A4. So far, I have been working on a range that I can afford personally little by little. But as more and more people are interested in drag, I have come to participate in big events. I felt sorry for the people who worked with me in situations where there was no system and little material compensation. (Thank you very much for those who have helped it.)
Q5. There are some opinions that drag is a misogynistic content and should not be consumed because it is making a caricature of women. What do you think about this?
A5. I agree that there is a misogyny in drag culture. And you may not like it, but you do not have to spend it then. But I think it is wrong to set up the formula that ‘Drag=Misogynism’ to blame and condemn people who are gathered with energy that likes something. At least the drag fans who have gathered around the name Seoul Drag are feminists, queers, or its ally. And we keep thinking over what kind of play the drag can be at the intersection of those two identities. We can continue to enjoy the wonderful part of the drag culture while thinking about various elements and questioning the misogynistic part.
What is “women” in the proposition in “caricaturing women”? I want to continue asking this question through drag. I think drag could be the way to refuse to engage in the dichotomous gender category. We can create a new gender subject that can not be classified by existing dichotomy. This work can be the beginning of a strategy to tear down misogyny that defines identity as ‘women must be like this or that’. I think it is a fragmentary logic to say ‘Such and such appearance belongs to a woman who is weak. How dare you, a male who is born strong, are making fun of women by imitating?’ Rather, it is the logic that strictly distinguishing between women and men, and shackles women with femininity.
Q6. Is there anything else you want to say about the misunderstandings that drag receives?

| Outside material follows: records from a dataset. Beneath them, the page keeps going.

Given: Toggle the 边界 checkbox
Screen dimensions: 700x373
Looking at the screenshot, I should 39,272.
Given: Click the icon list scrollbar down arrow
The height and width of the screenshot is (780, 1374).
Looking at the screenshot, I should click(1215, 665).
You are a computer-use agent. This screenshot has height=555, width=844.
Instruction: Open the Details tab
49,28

A6. It would be difficult to say that ‘Drag is this and that, so do not get it wrong’. It is difficult to define drag as a one, and the range may vary depending on who performs or consumes it. But who makes the rule ‘not to consume’? Feminists thinks and decides on their own.

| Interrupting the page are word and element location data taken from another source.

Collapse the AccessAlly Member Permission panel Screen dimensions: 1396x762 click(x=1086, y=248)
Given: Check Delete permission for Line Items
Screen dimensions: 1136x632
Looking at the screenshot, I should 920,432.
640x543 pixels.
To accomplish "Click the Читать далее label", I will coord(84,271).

Q7. Though drag is an unfamiliar culture for general public, but the Korean drag scene is gradually expanding its activities as it appears in ‘drag public readings’ and various other media. What do you think about the prospects of Korea’s drag in the future?
A7. Well, I think it is difficult to talk about it because I am a person who does not know my own future well. But since it is not a territory that has not yet been made visible, I think that growth in the future is very promising. In particular, the discussions are going along with the feminists and queers with various identities. So, I do not think there would not be a situation where too many cooks spoiling the broth. I hope Seoul Drag is of some help to that role.

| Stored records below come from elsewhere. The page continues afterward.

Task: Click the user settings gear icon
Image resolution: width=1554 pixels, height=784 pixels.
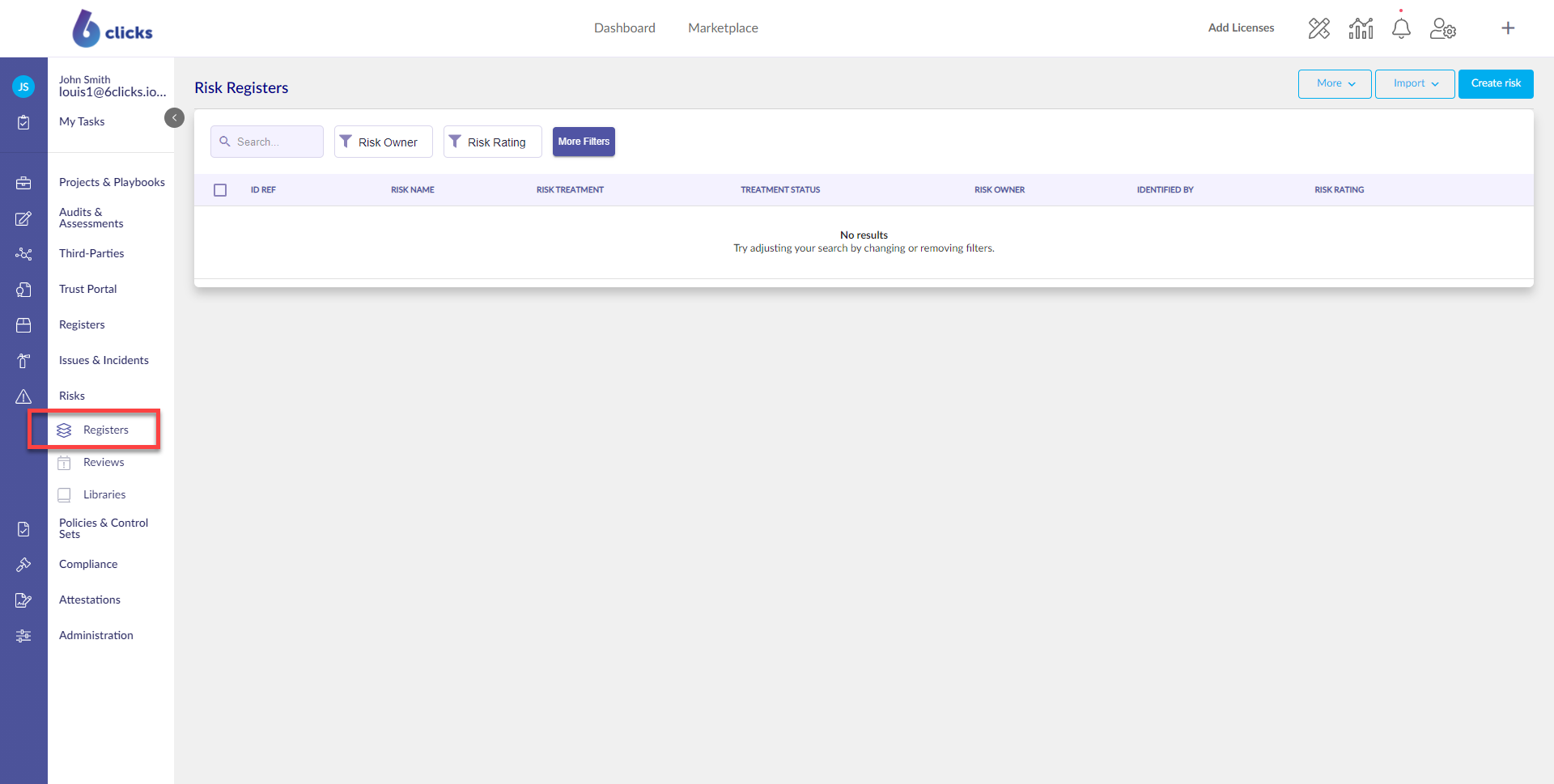Action: click(x=1442, y=28)
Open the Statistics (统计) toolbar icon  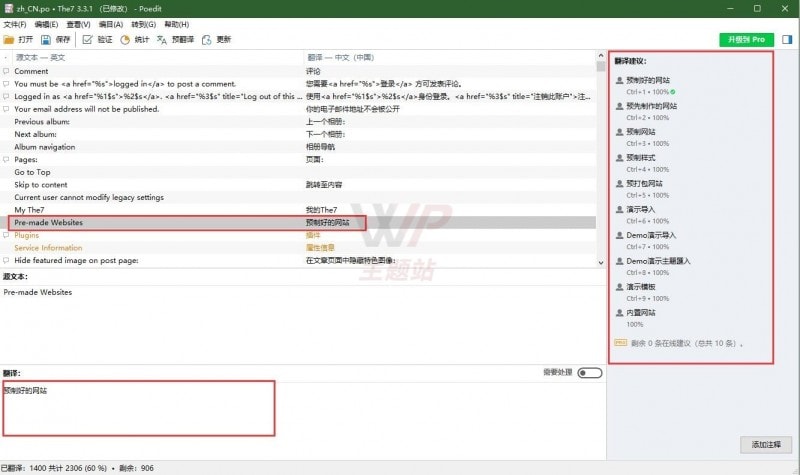125,40
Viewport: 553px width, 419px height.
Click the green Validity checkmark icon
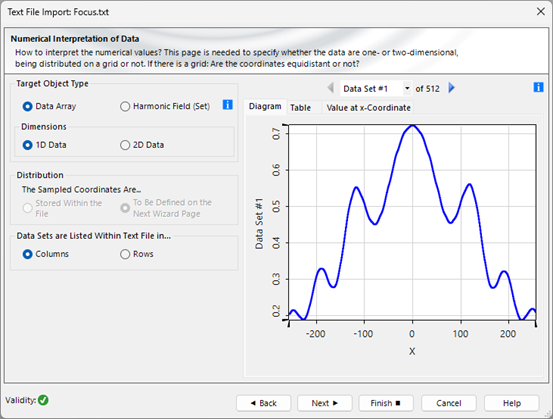43,400
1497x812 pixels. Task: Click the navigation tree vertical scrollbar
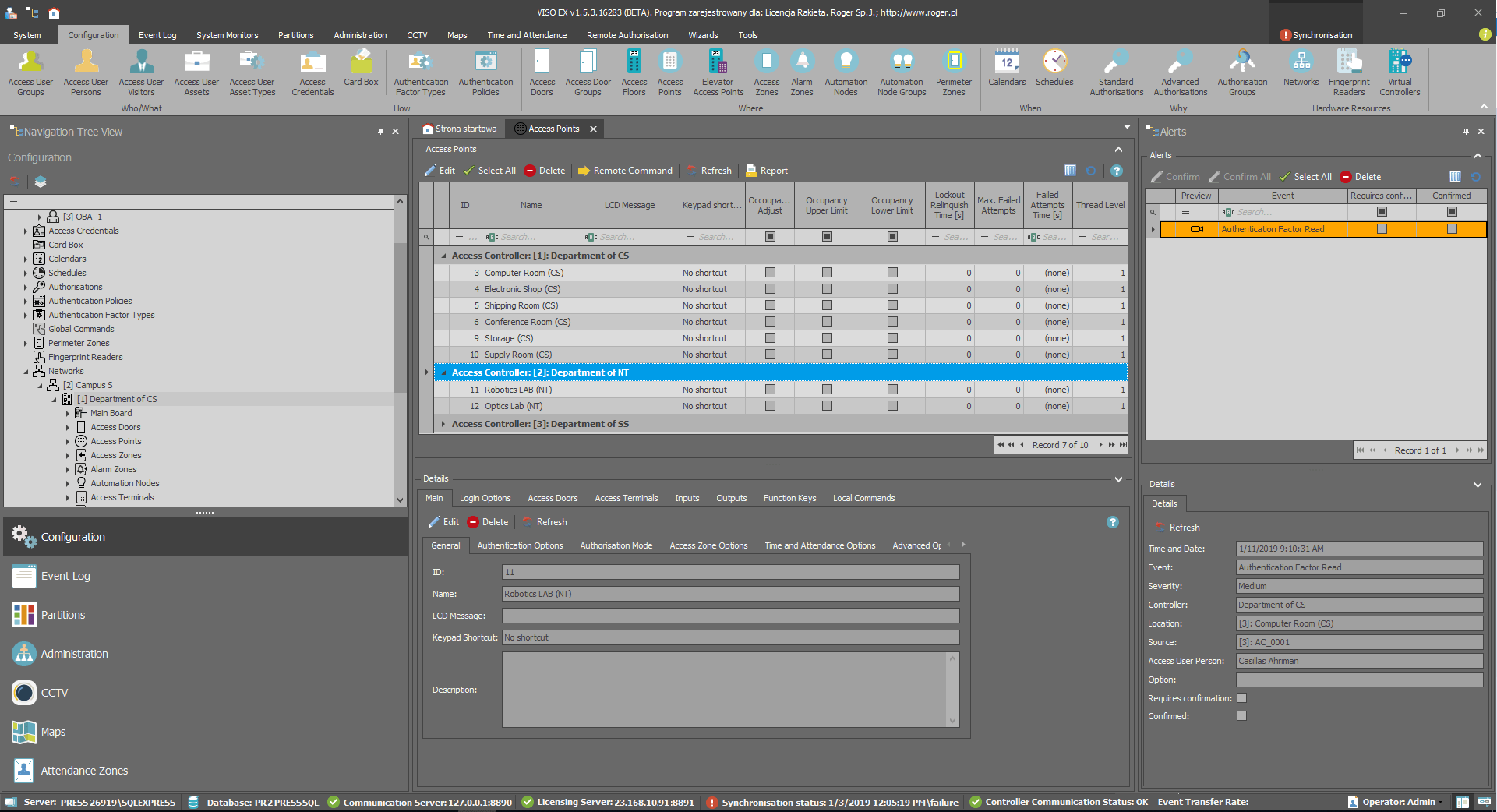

Q8. Do you have any movies, or books that you can recommend for people who became interested in drag by reading this interview?
A8. First of all, I’d like to recommend a documentary titled ‘Paris is Burning’, which is available on Netflix. By watching it, you will know about the ‘ball’ culture started at Harlem in New York and the start of the drag culture. If you want pure fun, I recommend ‘Ru Paul’s Drag Race’, which is also available on Netflix. It is controversial because the show only accepts participants with male body or designated sex male who have not made a transition. But regardless of the political correctness, the shoddy shooting set and editing, ridiculously fast progress of the show, and all the splendid stages are really fun. It does almost everything that can be shown on a reality TV show. And Sasha Velour of season 9 is just the art itself. I highly recommend it. The book that I want to recommend is Judith Butler’s ‘Gender Trouble’, which is about gender theory. It uses the drag as an example of a major discussion. But it is too difficult to read, so I recommend reading the commentary book first.
Q9. Finally, what is drag to Seoul Drag in one word?
A9. I’ll replace it with a song recommendation instead of a word. It is the lyrics of the song, ‘Searching for Family’ by ‘Lang Lee’.
“Finding the song in me, finding the house I want to live in, finding the person I will love, and finding the family I want to be.”